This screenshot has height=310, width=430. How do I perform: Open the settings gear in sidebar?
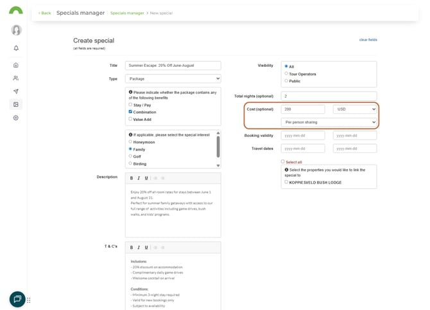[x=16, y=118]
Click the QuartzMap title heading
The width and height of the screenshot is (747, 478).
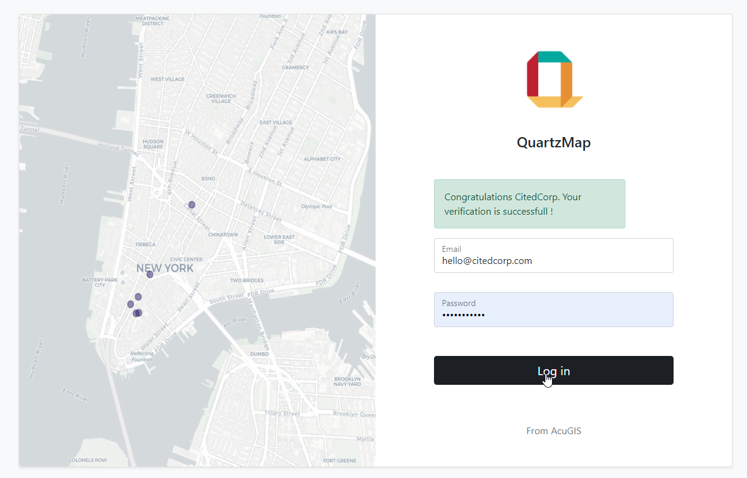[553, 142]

--

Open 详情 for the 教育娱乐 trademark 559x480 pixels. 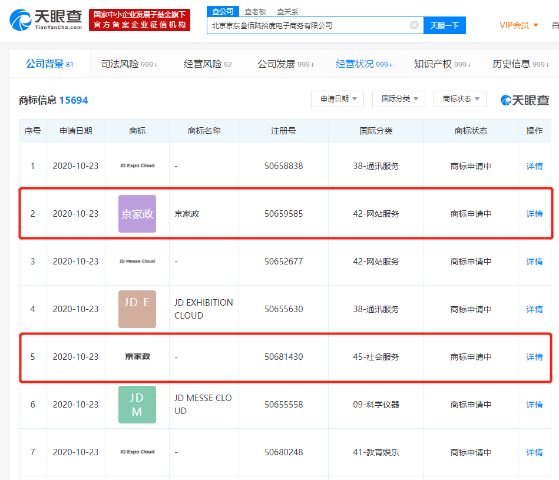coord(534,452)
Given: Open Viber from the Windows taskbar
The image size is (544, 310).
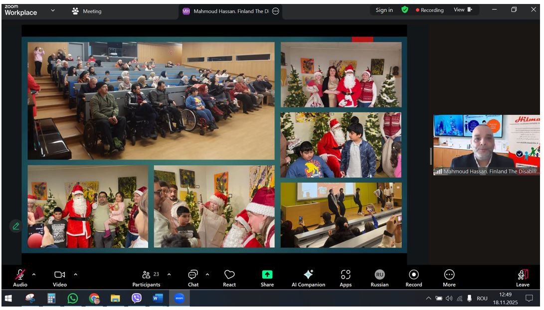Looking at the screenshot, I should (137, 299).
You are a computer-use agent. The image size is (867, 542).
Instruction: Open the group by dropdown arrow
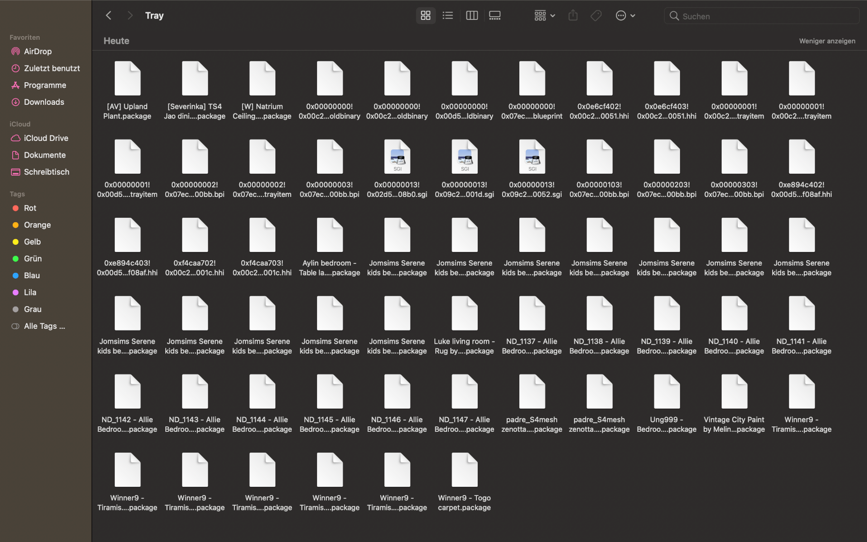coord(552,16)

THE PROBLEM - Please update the lines from the one containing "Given: Open Viber from the Windows taskbar" through the one containing "coord(552,16)", inclusive, replacing "image size" with "screenshot size" and leaving everything else unchanged. Give only those lines, and leave out the pictures.

REPLY TO THE EXERCISE -
Given: Open Viber from the Windows taskbar
The screenshot size is (544, 310).
Looking at the screenshot, I should (137, 299).
You are a computer-use agent. The screenshot size is (867, 542).
Instruction: Open the group by dropdown arrow
coord(552,16)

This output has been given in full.